Task description:
Render every line of the listing below as a JSON list of strings, one string per line, leaving out blank lines.

···

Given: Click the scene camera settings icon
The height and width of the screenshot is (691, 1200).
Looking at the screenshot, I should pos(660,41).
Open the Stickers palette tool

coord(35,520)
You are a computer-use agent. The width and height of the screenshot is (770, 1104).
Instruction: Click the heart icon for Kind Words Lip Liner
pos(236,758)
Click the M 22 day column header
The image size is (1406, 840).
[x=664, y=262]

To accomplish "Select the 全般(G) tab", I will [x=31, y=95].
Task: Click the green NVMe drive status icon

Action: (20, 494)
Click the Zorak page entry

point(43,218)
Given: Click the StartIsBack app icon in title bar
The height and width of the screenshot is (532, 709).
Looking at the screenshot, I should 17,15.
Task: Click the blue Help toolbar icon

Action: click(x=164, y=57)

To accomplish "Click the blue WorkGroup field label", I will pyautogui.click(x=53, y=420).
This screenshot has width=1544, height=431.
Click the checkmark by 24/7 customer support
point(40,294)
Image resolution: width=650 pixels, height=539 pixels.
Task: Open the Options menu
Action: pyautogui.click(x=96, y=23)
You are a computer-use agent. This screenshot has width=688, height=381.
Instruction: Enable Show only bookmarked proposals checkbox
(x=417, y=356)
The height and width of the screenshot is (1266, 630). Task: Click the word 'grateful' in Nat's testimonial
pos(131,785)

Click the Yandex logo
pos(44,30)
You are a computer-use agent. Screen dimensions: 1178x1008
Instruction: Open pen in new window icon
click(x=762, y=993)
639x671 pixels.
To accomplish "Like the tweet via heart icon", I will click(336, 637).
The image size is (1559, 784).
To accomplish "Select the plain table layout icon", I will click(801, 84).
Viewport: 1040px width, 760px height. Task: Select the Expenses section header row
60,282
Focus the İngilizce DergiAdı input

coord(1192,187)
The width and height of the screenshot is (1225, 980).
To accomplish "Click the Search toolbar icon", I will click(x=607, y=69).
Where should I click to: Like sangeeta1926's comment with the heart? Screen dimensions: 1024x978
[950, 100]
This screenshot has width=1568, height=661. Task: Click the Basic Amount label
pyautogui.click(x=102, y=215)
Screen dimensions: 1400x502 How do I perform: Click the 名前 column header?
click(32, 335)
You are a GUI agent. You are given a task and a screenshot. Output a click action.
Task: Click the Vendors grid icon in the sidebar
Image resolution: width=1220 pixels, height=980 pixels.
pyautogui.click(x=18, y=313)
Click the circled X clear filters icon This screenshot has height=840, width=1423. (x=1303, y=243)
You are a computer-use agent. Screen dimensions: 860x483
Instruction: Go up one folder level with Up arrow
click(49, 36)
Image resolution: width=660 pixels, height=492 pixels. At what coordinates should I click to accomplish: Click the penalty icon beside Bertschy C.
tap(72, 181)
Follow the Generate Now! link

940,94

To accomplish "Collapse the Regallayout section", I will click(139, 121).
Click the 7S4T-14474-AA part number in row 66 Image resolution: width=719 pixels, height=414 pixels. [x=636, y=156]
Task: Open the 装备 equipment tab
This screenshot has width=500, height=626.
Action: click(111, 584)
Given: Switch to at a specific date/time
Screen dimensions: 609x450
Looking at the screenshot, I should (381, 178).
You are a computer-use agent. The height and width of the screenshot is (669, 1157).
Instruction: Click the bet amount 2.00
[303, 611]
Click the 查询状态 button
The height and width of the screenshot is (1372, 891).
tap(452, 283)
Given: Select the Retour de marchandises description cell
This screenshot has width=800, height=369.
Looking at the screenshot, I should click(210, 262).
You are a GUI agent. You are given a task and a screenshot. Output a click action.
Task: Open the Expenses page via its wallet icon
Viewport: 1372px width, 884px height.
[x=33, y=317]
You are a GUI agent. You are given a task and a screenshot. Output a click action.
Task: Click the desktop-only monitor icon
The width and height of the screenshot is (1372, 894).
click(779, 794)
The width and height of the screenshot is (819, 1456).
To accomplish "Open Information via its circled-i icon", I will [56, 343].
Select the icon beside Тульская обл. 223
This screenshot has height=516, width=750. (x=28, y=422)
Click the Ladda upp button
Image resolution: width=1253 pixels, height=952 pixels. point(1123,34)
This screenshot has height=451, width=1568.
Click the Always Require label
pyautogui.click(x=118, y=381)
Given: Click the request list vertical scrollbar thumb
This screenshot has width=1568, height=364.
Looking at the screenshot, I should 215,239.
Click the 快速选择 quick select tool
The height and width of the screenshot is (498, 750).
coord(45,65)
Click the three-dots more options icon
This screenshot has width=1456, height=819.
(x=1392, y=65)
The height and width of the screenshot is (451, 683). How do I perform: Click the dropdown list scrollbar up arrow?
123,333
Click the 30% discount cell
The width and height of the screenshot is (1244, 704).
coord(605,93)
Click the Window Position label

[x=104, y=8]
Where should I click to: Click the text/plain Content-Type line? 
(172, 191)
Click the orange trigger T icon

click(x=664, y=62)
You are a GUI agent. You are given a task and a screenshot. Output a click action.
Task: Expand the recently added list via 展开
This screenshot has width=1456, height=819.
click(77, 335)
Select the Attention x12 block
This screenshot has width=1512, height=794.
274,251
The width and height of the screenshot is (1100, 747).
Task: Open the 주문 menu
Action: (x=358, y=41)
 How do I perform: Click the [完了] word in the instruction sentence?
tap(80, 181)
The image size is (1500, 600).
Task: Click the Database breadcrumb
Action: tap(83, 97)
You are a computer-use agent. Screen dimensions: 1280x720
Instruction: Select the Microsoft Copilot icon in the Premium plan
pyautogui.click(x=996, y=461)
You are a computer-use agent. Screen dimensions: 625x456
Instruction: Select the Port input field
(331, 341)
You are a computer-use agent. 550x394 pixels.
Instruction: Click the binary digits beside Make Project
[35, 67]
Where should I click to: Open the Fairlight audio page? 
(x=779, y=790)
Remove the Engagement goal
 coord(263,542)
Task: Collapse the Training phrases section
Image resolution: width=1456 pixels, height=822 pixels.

···

The completed task:
[
  "Given: Click the scene camera settings icon",
  "The height and width of the screenshot is (691, 1200).",
  "Looking at the screenshot, I should pos(660,41).",
  "Open the Stickers palette tool",
  "coord(35,520)",
  "You are a computer-use agent. The width and height of the screenshot is (770, 1104).",
  "Instruction: Click the heart icon for Kind Words Lip Liner",
  "pos(236,758)",
  "Click the M 22 day column header",
  "The image size is (1406, 840).",
  "[x=664, y=262]",
  "To accomplish \"Select the 全般(G) tab\", I will [x=31, y=95].",
  "Task: Click the green NVMe drive status icon",
  "Action: (20, 494)",
  "Click the Zorak page entry",
  "point(43,218)",
  "Given: Click the StartIsBack app icon in title bar",
  "The height and width of the screenshot is (532, 709).",
  "Looking at the screenshot, I should 17,15.",
  "Task: Click the blue Help toolbar icon",
  "Action: click(x=164, y=57)",
  "To accomplish \"Click the blue WorkGroup field label\", I will pyautogui.click(x=53, y=420).",
  "This screenshot has width=1544, height=431.",
  "Click the checkmark by 24/7 customer support",
  "point(40,294)",
  "Image resolution: width=650 pixels, height=539 pixels.",
  "Task: Open the Options menu",
  "Action: pyautogui.click(x=96, y=23)",
  "You are a computer-use agent. This screenshot has width=688, height=381.",
  "Instruction: Enable Show only bookmarked proposals checkbox",
  "(x=417, y=356)",
  "The height and width of the screenshot is (1266, 630). Task: Click the word 'grateful' in Nat's testimonial",
  "pos(131,785)",
  "Click the Yandex logo",
  "pos(44,30)",
  "You are a computer-use agent. Screen dimensions: 1178x1008",
  "Instruction: Open pen in new window icon",
  "click(x=762, y=993)",
  "639x671 pixels.",
  "To accomplish \"Like the tweet via heart icon\", I will click(336, 637).",
  "The image size is (1559, 784).",
  "To accomplish \"Select the plain table layout icon\", I will click(801, 84).",
  "Viewport: 1040px width, 760px height. Task: Select the Expenses section header row",
  "60,282",
  "Focus the İngilizce DergiAdı input",
  "coord(1192,187)",
  "The width and height of the screenshot is (1225, 980).",
  "To accomplish \"Click the Search toolbar icon\", I will click(x=607, y=69).",
  "Where should I click to: Like sangeeta1926's comment with the heart? Screen dimensions: 1024x978",
  "[950, 100]",
  "This screenshot has width=1568, height=661. Task: Click the Basic Amount label",
  "pyautogui.click(x=102, y=215)",
  "Screen dimensions: 1400x502 How do I perform: Click the 名前 column header?",
  "click(32, 335)",
  "You are a GUI agent. You are given a task and a screenshot. Output a click action.",
  "Task: Click the Vendors grid icon in the sidebar",
  "Image resolution: width=1220 pixels, height=980 pixels.",
  "pyautogui.click(x=18, y=313)",
  "Click the circled X clear filters icon This screenshot has height=840, width=1423. (x=1303, y=243)",
  "You are a computer-use agent. Screen dimensions: 860x483",
  "Instruction: Go up one folder level with Up arrow",
  "click(49, 36)",
  "Image resolution: width=660 pixels, height=492 pixels. At what coordinates should I click to accomplish: Click the penalty icon beside Bertschy C.",
  "tap(72, 181)",
  "Follow the Generate Now! link",
  "940,94",
  "To accomplish \"Collapse the Regallayout section\", I will click(139, 121).",
  "Click the 7S4T-14474-AA part number in row 66 Image resolution: width=719 pixels, height=414 pixels. [x=636, y=156]",
  "Task: Open the 装备 equipment tab",
  "This screenshot has width=500, height=626.",
  "Action: click(111, 584)",
  "Given: Switch to at a specific date/time",
  "Screen dimensions: 609x450",
  "Looking at the screenshot, I should (381, 178).",
  "You are a computer-use agent. The height and width of the screenshot is (669, 1157).",
  "Instruction: Click the bet amount 2.00",
  "[303, 611]",
  "Click the 查询状态 button",
  "The height and width of the screenshot is (1372, 891).",
  "tap(452, 283)",
  "Given: Select the Retour de marchandises description cell",
  "This screenshot has width=800, height=369.",
  "Looking at the screenshot, I should click(210, 262).",
  "You are a GUI agent. You are given a task and a screenshot. Output a click action.",
  "Task: Open the Expenses page via its wallet icon",
  "Viewport: 1372px width, 884px height.",
  "[x=33, y=317]",
  "You are a GUI agent. You are given a task and a screenshot. Output a click action.",
  "Task: Click the desktop-only monitor icon",
  "The width and height of the screenshot is (1372, 894).",
  "click(779, 794)",
  "The width and height of the screenshot is (819, 1456).",
  "To accomplish \"Open Information via its circled-i icon\", I will [56, 343].",
  "Select the icon beside Тульская обл. 223",
  "This screenshot has height=516, width=750. (x=28, y=422)",
  "Click the Ladda upp button",
  "Image resolution: width=1253 pixels, height=952 pixels. point(1123,34)",
  "This screenshot has height=451, width=1568.",
  "Click the Always Require label",
  "pyautogui.click(x=118, y=381)",
  "Given: Click the request list vertical scrollbar thumb",
  "This screenshot has width=1568, height=364.",
  "Looking at the screenshot, I should 215,239.",
  "Click the 快速选择 quick select tool",
  "The height and width of the screenshot is (498, 750).",
  "coord(45,65)",
  "Click the three-dots more options icon",
  "This screenshot has width=1456, height=819.",
  "(x=1392, y=65)",
  "The height and width of the screenshot is (451, 683). How do I perform: Click the dropdown list scrollbar up arrow?",
  "123,333",
  "Click the 30% discount cell",
  "The width and height of the screenshot is (1244, 704).",
  "coord(605,93)",
  "Click the Window Position label",
  "[x=104, y=8]",
  "Where should I click to: Click the text/plain Content-Type line? ",
  "(172, 191)",
  "Click the orange trigger T icon",
  "click(x=664, y=62)",
  "You are a GUI agent. You are given a task and a screenshot. Output a click action.",
  "Task: Expand the recently added list via 展开",
  "This screenshot has width=1456, height=819.",
  "click(77, 335)",
  "Select the Attention x12 block",
  "This screenshot has width=1512, height=794.",
  "274,251",
  "The width and height of the screenshot is (1100, 747).",
  "Task: Open the 주문 menu",
  "Action: (x=358, y=41)",
  " How do I perform: Click the [完了] word in the instruction sentence?",
  "tap(80, 181)",
  "The image size is (1500, 600).",
  "Task: Click the Database breadcrumb",
  "Action: tap(83, 97)",
  "You are a computer-use agent. Screen dimensions: 1280x720",
  "Instruction: Select the Microsoft Copilot icon in the Premium plan",
  "pyautogui.click(x=996, y=461)",
  "You are a computer-use agent. Screen dimensions: 625x456",
  "Instruction: Select the Port input field",
  "(331, 341)",
  "You are a computer-use agent. 550x394 pixels.",
  "Instruction: Click the binary digits beside Make Project",
  "[35, 67]",
  "Where should I click to: Open the Fairlight audio page? ",
  "(x=779, y=790)",
  "Remove the Engagement goal",
  " coord(263,542)",
  "Task: Collapse the Training phrases section",
  "Image resolution: width=1456 pixels, height=822 pixels."
]